Having received an abundance of rainfall from last September’s typhoons, the island’s reservoirs are currently at normal levels. Under normal conditions, that means there is sufficient water to meet household and business needs in Kaohsiung through the end of March, and in other regions through the end of May (although supplies have tightened in parts of New Taipei City as well as Taoyuan City). But with climate change pushing precipitation to extremes while making rainfall more unpredictable, the nation must always be prepared. The Ministry of Economic Affairs (MOEA) will therefore continue monitoring reservoir levels and adopt whatever measures are necessary to ensure steady water supplies for the upcoming dry season.


II. Stronger operations management and diversification of water resources

Given the importance of water infrastructure in national development, the government is continuing to build water conservancy facilities to balance supplies across seasons, stabilize livelihoods and provide a solid foundation for economic development. And as climate change has increased risk of water shortages as well as the demand for water over the past few years, Taiwan’s water policies have also focused on stronger management and the diversification of water resources.

Strategies include improving reservoir utilization to promote sustainability, promoting water conservation, reducing loss due to leakage, improving water use efficiency, and developing other water resources (including underground streams, reservoirs, artificial lakes, desalinated seawater and recycled water). Major water conservation legislation such as the Reclaimed Water Resources Development Act, the Water Supply Act and the Water Act also promote a sustainable and reliable supply of water.


III. Conservation measures help meet dry season water demand

The MOEA has launched and implemented the following measures to ensure the reliability of water supplies during the 2017 dry season:

A. Conserving water used for agricultural purposes: After the 2016 rainy season, the MOEA coordinated irrigation associations in irrigation districts served by the Shimen, Zengwen, and Wushanto reservoirs to conserve water used for irrigation, and reduce supply depending on actual precipitation. This initiative saved approximately 42 million metric tons of water.

B. Controlling reservoir outflow: To extend water supplies, limits have been placed on outflow volume from major reservoirs such as Shimen (13.5 million metric tons every 10 days), Yongheshan (150,000 metric tons per day), Mingde (40,000 metric tons per day), Liyutan (650,000 metric tons per day) and Nanhua (450,000 metric tons per day).

C. Reallocating water across regions: The Taipei Water Department has increased its water supply to New Taipei City from 180,000 to 300,000 metric tons daily.
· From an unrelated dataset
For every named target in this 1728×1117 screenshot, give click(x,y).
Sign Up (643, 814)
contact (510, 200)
Kaohsiung is also providing 30,000 metric tons of water to Tainan per day.

D. Continue promoting water conservation: Nationwide conservation efforts in 2016 saved 18.7 million metric tons of water: 2.57 million by the 22 public and private organizations cited for outstanding water conservation efforts; 1.54 million by government agencies, schools and military units through routine conservation practices (lowering water usage by 2 percent); and 14.59 million from the use of water-saving appliances and products (3.24 million water-saving labels were attached to these products).

E. Drought response preparedness: As of December 2016, the government had surveyed 1,067 water wells island-wide that could supply water in the event of a drought.


IV. Conclusion

To prepare for the coming dry season, the MOEA has convened two rounds of review meetings while monitoring reservoir storage levels and assessing the reallocation of water supplies. Depending on reservoir and precipitation levels, the ministry will take suitable measures to secure water supplies for the dry season.
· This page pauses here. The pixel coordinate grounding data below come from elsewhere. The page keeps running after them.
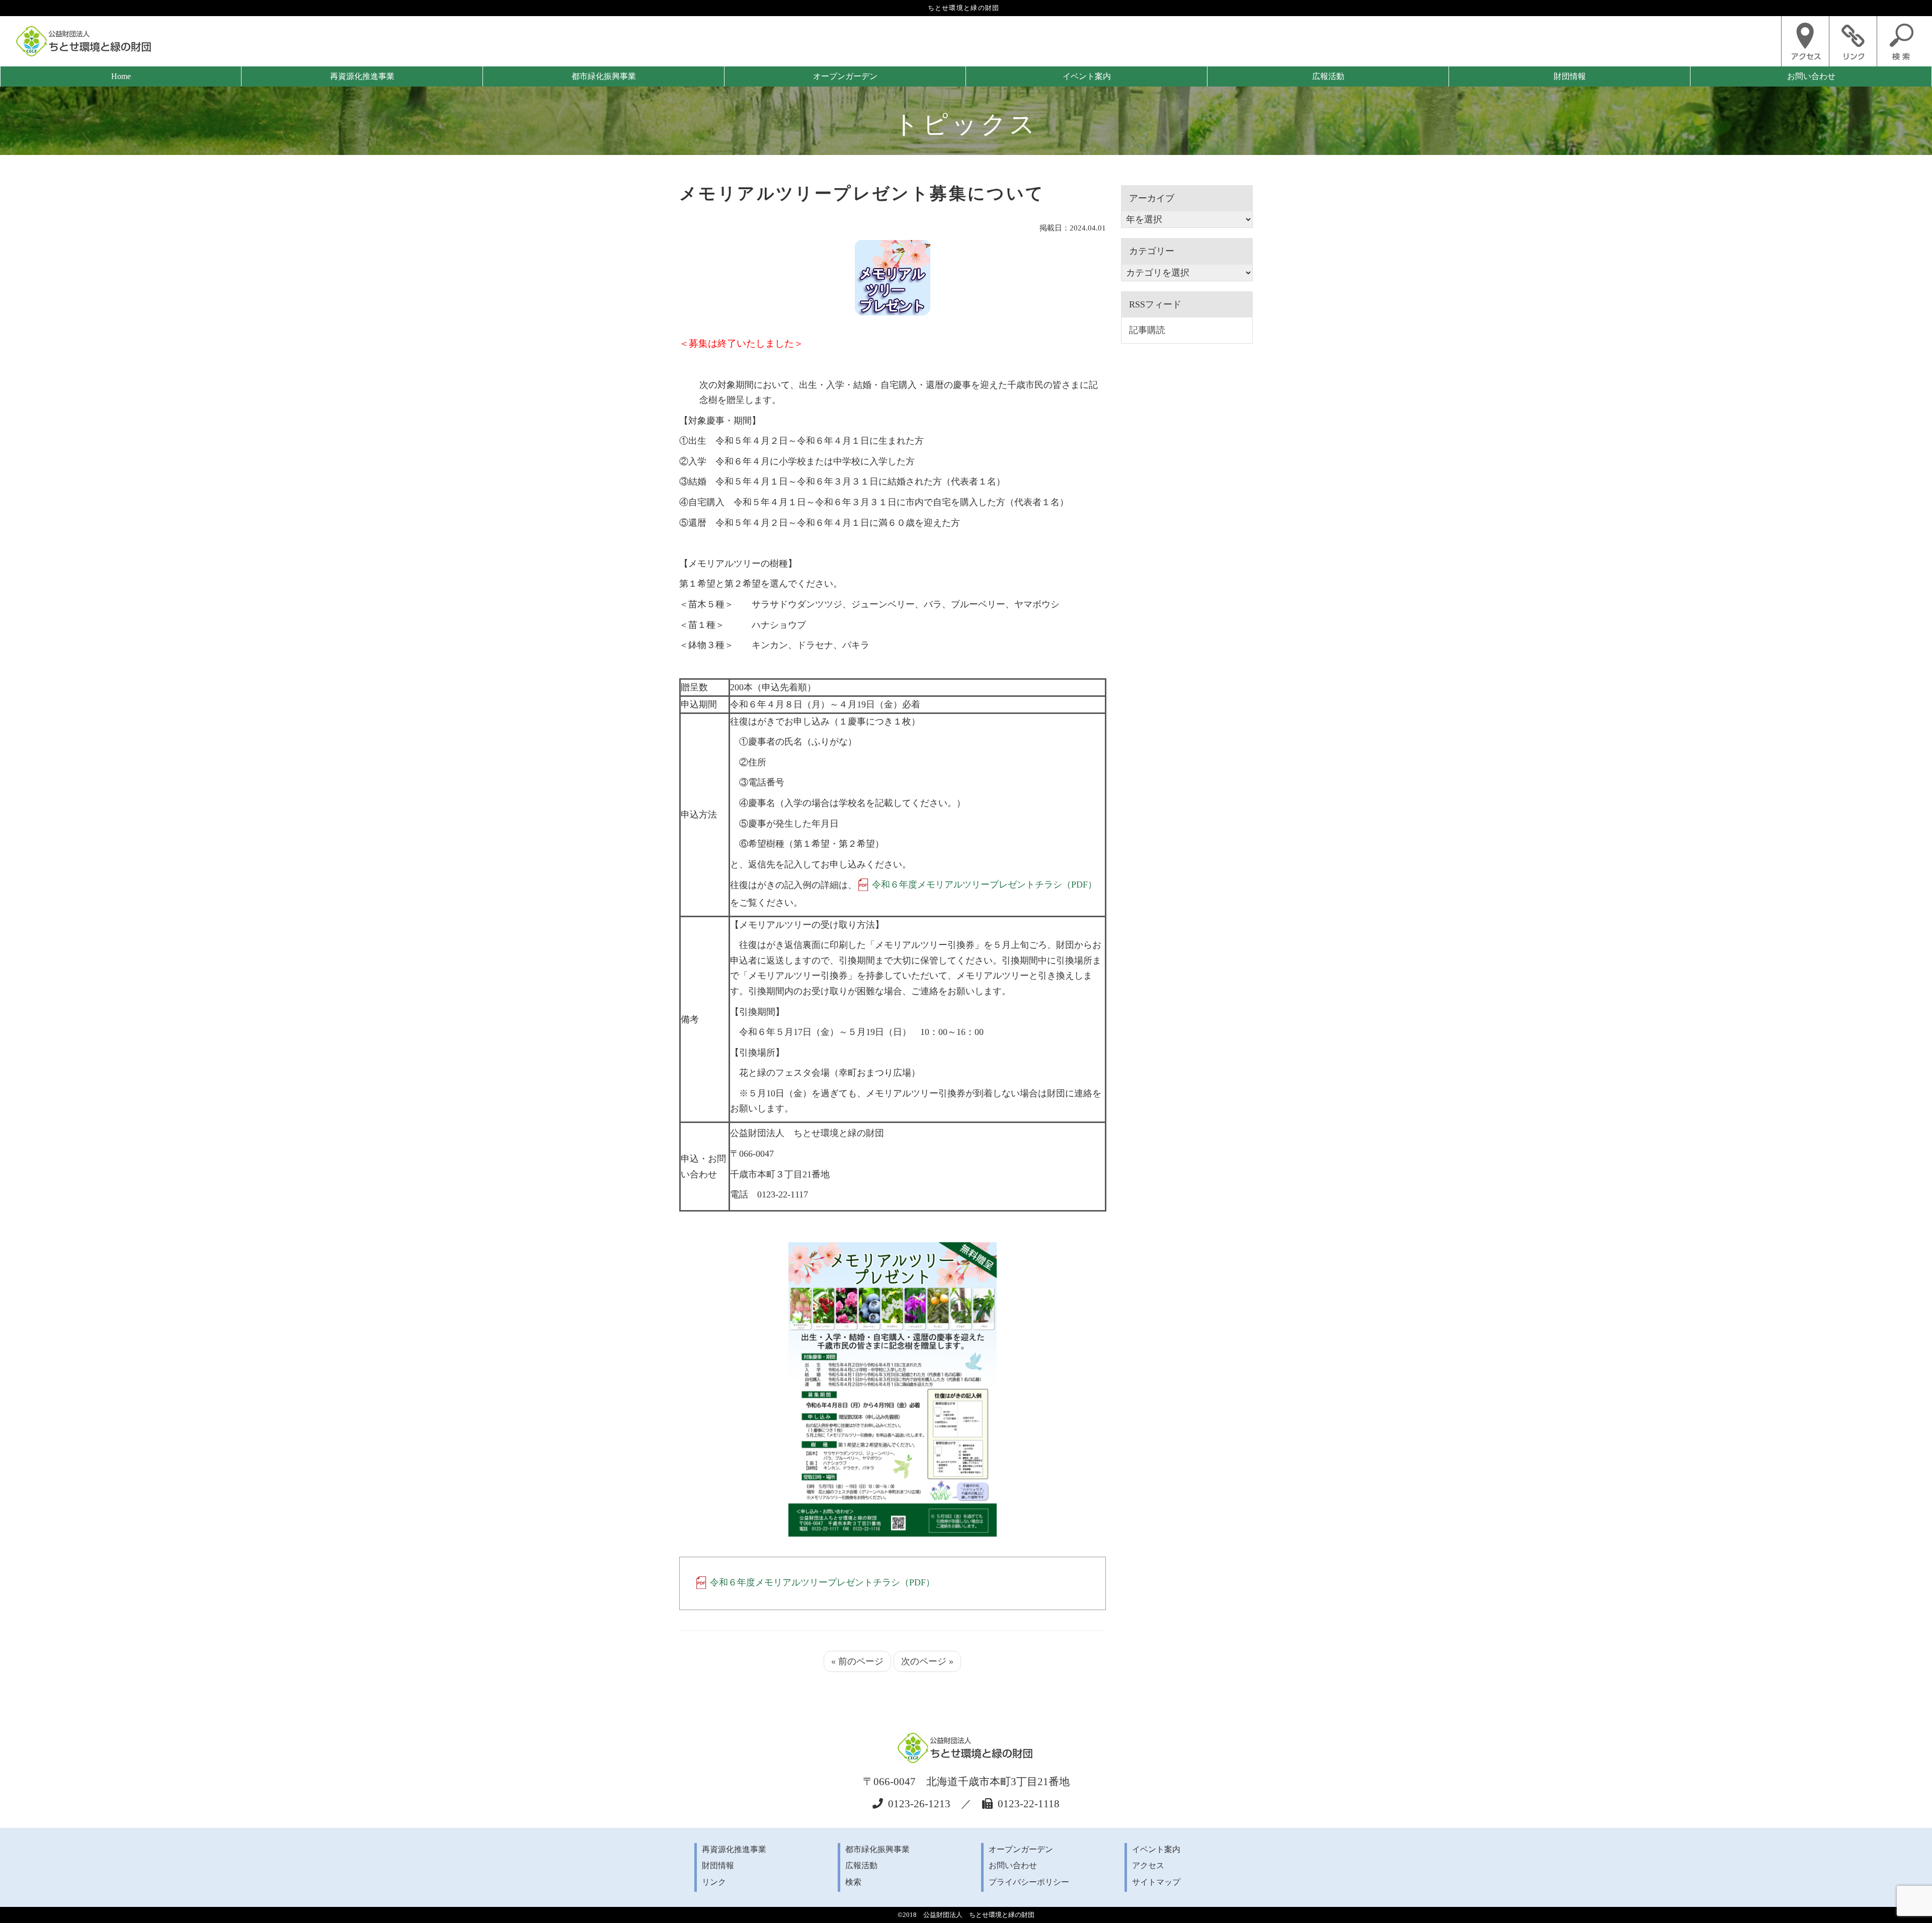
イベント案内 (1087, 76)
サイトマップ (1156, 1882)
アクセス (1148, 1865)
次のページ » (927, 1661)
Water conservation is important, even in times of plenty, so everyone should work together to save water for the future. To maintain the sustainability and reliability of the nation’s water supplies, the government will implement risk management procedures, continue to balance supply and demand more effectively, develop new water resources, build diverse and sustainable supply systems, strengthen water reallocation capabilities, and protect natural water catchments. All of these efforts will help to improve quality of life while supporting Taiwan’s continued social and economic development.